Other major trends in 2018
Marked by the wide-scale offensives such as WannaCry or BadRabbit, 2017 saw more than a 50% increase in the number of ransomware attacks. McAfee estimates that in 2018 hackers will likely carry out fewer but more targeted attacks, in order to maximise the chances of success. The market may, then, shift from a volume-based approach towards using more sophisticated tools and oriented towards the most lucrative victims. Smartphones will be amongst the new hottest targets.
Particular attention should be paid to new applications being distributed by one or several Cloud providers following the “serverless” logic. This new way of using resources on demand is inducing new security risks: each new application used actually constitutes a new potential attack vector.
And for the last of these trends: the protection of private individuals faced with threats caused by the increase in personal data, particularly fostered by the wide accessibility of IoT. McAfee draws attention to two aspects of the phenomenon that need to be considered: firstly concerning all the deviations, particularly in marketing, that can come from exploiting this information by the manufacturers of the devices in question, despite the upcoming General Data Protection Regulation (GDPR).

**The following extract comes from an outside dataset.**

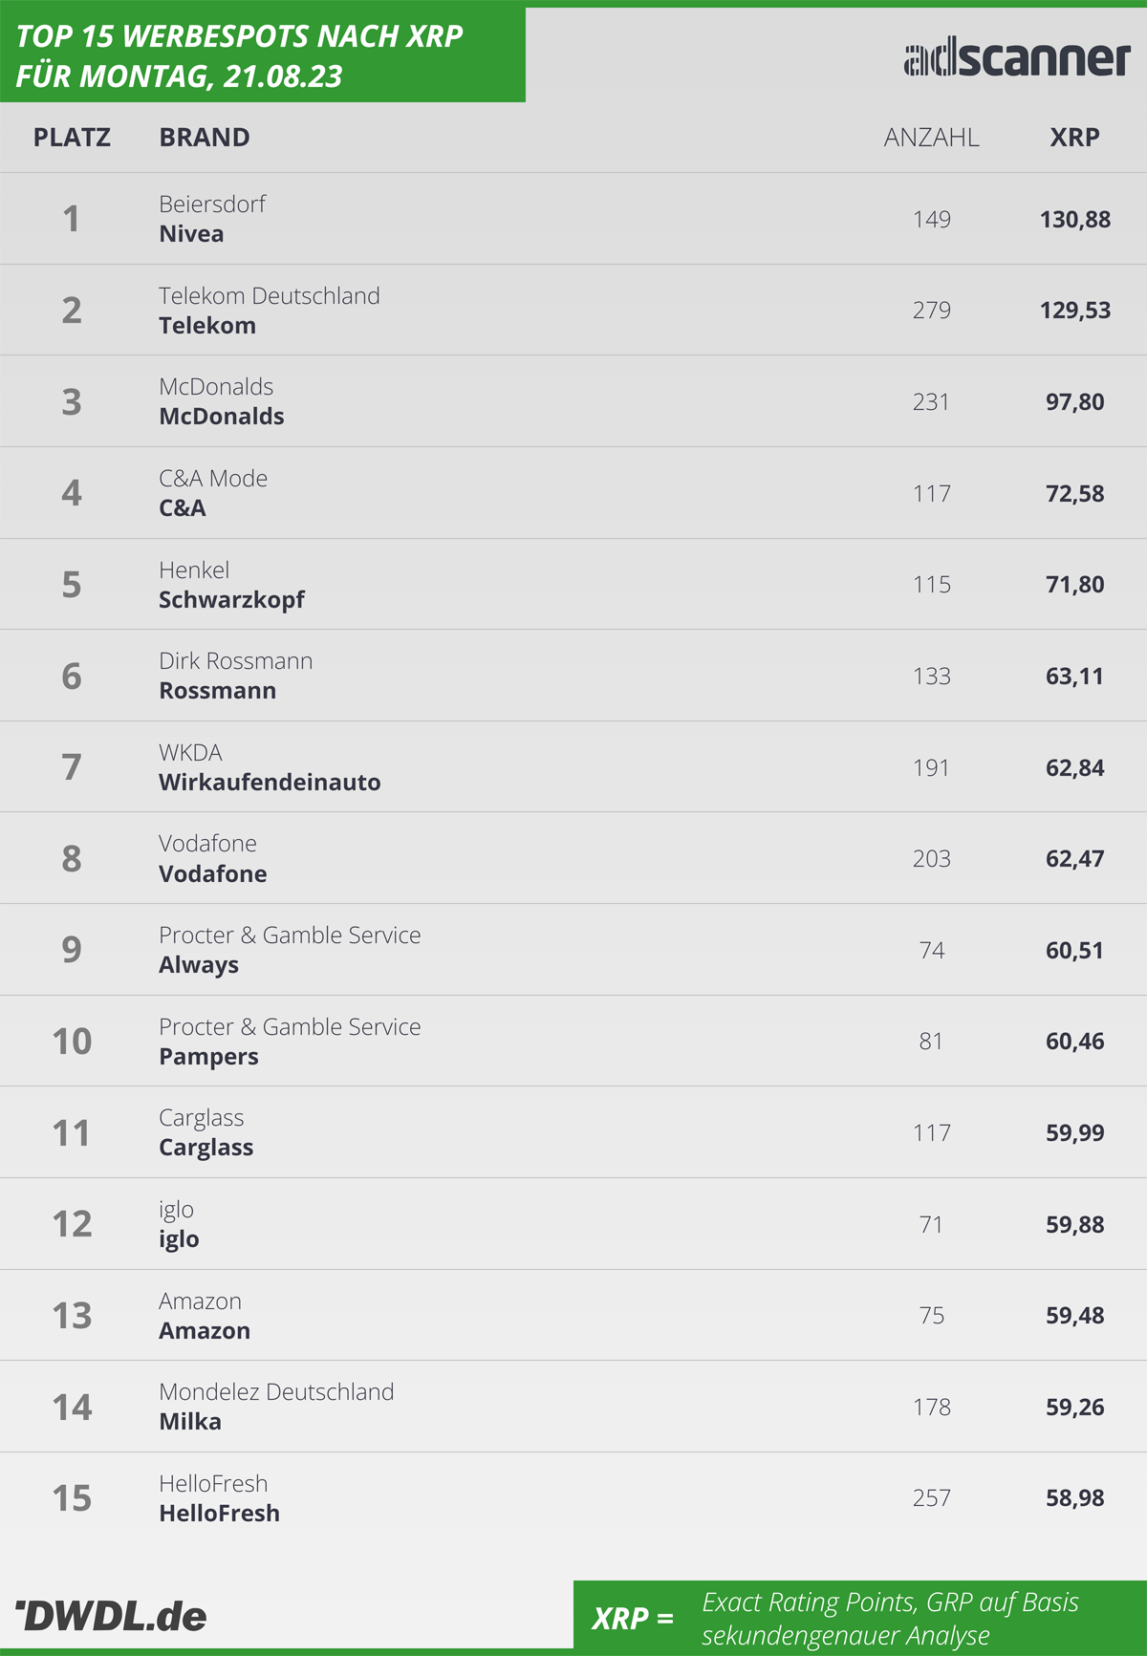Click the DWDL.de logo
The image size is (1147, 1656).
[111, 1616]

As a corollary to the previous point, McAfee also underlines the often poorly-managed importance of consent given by the end-user of online services that involve personal data.
Of machines and men
Conclusion? Now more than ever, cyber security will be the concern of both machines and humans in 2018. Machines will have to learn how to come to terms with evermore sophisticated techniques of attack and defense. Humans, on the other hand, will have to learn how to manage how their information is used.